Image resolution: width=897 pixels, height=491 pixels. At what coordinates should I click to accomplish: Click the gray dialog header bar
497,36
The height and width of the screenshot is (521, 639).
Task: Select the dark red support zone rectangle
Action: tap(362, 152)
◇ ◇ ◇ ◇ ◇ ◇ ◇
§ **Your objective**
Transcribe the material above in its entirety. Match it exactly.

§ **Solution for this task**
Image resolution: width=897 pixels, height=491 pixels. At what coordinates should I click to accomplish: Click the gray dialog header bar
497,36
The height and width of the screenshot is (521, 639).
Task: Select the dark red support zone rectangle
Action: tap(362, 152)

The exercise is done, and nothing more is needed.